[Stored data entries]

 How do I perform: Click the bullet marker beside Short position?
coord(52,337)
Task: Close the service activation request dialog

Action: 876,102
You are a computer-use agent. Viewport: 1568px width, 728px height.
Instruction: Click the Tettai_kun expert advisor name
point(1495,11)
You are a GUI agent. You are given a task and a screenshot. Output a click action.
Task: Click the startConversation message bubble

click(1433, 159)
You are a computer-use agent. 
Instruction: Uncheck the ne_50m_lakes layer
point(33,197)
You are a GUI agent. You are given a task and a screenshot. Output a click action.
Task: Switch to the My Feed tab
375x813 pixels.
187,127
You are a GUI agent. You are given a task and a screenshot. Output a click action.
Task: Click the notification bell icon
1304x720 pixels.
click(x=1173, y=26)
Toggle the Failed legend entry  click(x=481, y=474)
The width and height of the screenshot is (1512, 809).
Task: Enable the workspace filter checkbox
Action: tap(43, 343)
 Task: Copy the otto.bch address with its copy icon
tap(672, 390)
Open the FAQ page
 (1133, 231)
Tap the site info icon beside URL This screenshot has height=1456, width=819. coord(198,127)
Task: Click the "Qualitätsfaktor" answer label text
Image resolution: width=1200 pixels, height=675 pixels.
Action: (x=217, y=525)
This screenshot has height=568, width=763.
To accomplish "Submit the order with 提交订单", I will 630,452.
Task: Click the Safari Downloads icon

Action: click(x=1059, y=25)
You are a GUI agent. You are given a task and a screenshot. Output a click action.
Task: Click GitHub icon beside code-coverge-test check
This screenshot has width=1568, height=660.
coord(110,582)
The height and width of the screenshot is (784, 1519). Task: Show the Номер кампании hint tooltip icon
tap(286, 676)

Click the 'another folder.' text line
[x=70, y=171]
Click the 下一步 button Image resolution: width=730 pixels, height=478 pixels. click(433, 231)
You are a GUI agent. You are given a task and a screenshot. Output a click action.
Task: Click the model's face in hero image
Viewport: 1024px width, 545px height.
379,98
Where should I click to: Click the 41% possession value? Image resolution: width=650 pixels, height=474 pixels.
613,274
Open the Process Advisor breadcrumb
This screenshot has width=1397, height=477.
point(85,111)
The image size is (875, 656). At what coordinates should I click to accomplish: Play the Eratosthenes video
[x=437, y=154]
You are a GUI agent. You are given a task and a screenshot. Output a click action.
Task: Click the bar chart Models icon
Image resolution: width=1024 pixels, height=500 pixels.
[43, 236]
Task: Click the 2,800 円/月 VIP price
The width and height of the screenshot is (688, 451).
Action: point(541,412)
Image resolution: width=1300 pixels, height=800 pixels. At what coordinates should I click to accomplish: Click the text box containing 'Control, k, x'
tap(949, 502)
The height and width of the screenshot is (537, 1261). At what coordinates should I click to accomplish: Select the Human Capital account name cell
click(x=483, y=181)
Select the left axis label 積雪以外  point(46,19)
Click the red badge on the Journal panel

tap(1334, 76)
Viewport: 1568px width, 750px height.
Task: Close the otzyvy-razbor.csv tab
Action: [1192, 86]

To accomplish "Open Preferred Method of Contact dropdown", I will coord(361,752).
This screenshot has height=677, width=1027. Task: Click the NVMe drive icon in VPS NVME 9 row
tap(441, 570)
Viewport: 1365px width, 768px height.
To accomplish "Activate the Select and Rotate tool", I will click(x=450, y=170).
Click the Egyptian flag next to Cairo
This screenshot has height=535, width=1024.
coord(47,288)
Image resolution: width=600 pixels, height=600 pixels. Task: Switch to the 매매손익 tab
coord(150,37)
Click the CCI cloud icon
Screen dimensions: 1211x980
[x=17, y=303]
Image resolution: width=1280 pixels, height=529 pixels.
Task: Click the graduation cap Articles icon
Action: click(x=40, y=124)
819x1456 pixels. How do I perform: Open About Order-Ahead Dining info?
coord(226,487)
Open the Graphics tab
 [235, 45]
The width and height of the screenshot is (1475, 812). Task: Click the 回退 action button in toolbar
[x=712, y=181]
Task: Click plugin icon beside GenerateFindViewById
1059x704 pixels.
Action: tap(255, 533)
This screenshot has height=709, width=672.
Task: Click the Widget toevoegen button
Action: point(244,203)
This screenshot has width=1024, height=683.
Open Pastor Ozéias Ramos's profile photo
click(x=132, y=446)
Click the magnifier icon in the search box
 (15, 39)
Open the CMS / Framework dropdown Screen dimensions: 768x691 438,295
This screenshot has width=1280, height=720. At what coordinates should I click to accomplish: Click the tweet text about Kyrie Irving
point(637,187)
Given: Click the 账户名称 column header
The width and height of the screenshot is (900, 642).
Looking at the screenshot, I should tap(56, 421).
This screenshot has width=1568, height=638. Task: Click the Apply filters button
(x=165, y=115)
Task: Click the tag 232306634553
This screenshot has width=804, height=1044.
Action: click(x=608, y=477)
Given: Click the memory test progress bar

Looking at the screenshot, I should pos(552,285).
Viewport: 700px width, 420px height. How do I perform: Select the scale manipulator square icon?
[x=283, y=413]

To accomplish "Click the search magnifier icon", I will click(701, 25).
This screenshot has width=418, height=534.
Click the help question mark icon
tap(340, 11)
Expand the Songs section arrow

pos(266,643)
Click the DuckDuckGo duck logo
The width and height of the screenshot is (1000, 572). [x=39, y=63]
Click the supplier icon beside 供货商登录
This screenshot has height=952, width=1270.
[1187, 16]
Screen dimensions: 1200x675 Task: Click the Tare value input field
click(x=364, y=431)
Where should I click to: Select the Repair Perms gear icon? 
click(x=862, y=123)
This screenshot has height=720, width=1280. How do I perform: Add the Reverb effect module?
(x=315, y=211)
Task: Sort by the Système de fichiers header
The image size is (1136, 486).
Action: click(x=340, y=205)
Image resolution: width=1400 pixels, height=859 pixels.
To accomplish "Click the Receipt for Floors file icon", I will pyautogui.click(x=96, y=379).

▶ **EXERCISE BRIEF**
Where a line of the records has the string "computer", return that line.

▶ **ANSWER SPACE**
You are a computer-use agent. Viewport: 1568px width, 728px height.
You are a computer-use agent. 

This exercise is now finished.